QN: Who inspired you at St. Mary’s College Kisubi?
ANS: Many Brothers on the Teaching Staff, the Chaplains, fellow students and visiting Old Boys and clergy were a great inspiration to me. Outstanding among all of them was our Biology Teacher and Headmaster, Bro. Louis.
QN: Where did you go after leaving St. Mary’s College Kisubi?
ANS: I enrolled at Makerere College, then the University College of East Africa, when it was still an affiliate of the University of London, where I underwent an Intermediate Course (the equivalent of Higher School Certificate) and, thereafter joined the Faculty of Education for a Diploma in Education (Dip. Ed. EA; 1959)

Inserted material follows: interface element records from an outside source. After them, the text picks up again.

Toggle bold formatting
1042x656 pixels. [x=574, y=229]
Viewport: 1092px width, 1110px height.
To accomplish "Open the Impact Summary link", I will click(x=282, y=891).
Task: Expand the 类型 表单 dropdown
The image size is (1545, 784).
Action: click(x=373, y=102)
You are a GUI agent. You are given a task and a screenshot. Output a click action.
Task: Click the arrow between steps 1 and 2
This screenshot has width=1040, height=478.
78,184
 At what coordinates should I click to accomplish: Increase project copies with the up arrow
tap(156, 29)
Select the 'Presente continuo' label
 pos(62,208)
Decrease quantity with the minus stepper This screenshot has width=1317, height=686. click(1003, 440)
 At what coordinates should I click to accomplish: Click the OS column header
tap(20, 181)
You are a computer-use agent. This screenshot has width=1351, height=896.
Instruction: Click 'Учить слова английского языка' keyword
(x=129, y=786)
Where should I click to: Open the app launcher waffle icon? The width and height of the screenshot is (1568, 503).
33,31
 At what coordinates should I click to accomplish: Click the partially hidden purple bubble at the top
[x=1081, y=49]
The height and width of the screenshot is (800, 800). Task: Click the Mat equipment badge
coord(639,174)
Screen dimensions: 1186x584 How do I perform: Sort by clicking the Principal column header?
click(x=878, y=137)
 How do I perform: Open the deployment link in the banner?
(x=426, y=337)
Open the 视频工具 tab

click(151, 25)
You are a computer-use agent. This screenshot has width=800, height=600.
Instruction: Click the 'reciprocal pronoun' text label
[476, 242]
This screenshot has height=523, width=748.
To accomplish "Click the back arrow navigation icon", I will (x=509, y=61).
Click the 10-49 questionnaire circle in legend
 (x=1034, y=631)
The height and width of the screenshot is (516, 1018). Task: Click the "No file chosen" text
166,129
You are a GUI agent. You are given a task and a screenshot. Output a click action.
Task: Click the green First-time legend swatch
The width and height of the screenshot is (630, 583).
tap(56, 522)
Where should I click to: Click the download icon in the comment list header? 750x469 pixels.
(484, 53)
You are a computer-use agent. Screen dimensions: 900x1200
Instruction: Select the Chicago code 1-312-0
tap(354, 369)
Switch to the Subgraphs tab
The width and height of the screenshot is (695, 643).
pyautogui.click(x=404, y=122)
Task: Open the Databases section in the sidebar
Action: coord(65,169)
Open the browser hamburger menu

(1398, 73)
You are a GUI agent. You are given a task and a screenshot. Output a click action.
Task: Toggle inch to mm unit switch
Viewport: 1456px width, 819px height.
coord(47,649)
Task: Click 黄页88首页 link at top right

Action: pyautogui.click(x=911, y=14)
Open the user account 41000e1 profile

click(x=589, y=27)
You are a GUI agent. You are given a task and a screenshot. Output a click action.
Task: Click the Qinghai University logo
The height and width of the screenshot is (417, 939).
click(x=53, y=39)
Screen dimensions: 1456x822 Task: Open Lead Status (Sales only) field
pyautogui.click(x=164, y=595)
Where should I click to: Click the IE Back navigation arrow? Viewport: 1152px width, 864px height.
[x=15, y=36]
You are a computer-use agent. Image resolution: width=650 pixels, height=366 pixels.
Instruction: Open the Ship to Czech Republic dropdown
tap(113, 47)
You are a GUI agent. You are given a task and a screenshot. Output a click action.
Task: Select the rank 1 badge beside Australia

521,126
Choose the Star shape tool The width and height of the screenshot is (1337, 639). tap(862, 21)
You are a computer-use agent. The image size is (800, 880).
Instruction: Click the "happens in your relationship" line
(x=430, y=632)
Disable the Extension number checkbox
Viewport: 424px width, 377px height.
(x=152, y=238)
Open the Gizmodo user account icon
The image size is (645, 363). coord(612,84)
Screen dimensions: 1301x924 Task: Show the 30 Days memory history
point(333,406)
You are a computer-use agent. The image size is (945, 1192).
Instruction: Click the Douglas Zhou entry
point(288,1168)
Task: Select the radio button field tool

QN: How did you meet the tuition for your higher studies?
ANS: It was the rule, at that time, that on gaining admission to Makerere, the student was automatically granted:
Full scholarship,by the Uganda Protectorate Government, for fees, full board and lodging; and,
A bursary by the respective Local Government (in my case the Buganda Government) for such items as stationery, books, clothes, transport and incidentals.
QN: Can you tell us about your family members?
ANS: I am married (1974 to date) to Dr. Germina Namatovu Ssemogerere (BA Vassar, NY; MSc & PhD Economics, Duke Univ. N.C. USA; Assoc. Prof. Economics, at Makerere University, in the School of Economics, College of Business and Management Sciences (COBAMS));
The eldest child and daughter, Theresa Grace Nabatanzi Sendaula (Mrs.) passed on in May, 2011;
The rest of the children are:
Karoli Lwanga Ssemogerere (an Old Boy of Kabojja, Savio & SMACK), now an Attorney at Law with offices in New York and Kampala:he is a Law Graduate of Makerere University, and the Law Development Centre Bar Exam; and, at the Masters’ level of Harvard Law School and the New York Bar Exam; and also of the University of Maryland for a Masters Degree in Public Administration;
Anna Maria Namakula (an Old Girl of Namagunga Boarding Primary School and Mt. St. Mary’s College, Namagunga), now a Finance Manager in New York: she is a graduate of Baruch College, New York, and a current Candidate for a MSc degree at St. Peter’s University, New Jersey, USA;
Mary Immaculate Nabatanzi (also an Old Girl of Namagunga Girls Boarding Primary School and St. Mary’s College, Namagunga), now a Fashion and Apparel Designer in private business in Kampala: she is a BSc graduate of T. John’s College, Bangalore University, Bangalore, India; and
Paul Joseph Joseph Ssemakula (an Old Boy of Kabojja Primary School and Namilyango College), now ICT Manager at Mengo Hospital: he holds:
A BSc Degree in Computor Applications from Osmania University, Hyderabad, India; and
A MSc Degree in Information Systems from Uganda Martyrs University (UMU), Nkozi.
Please note: Information about his family members may have changed given that I got this 10 years ago in 2012.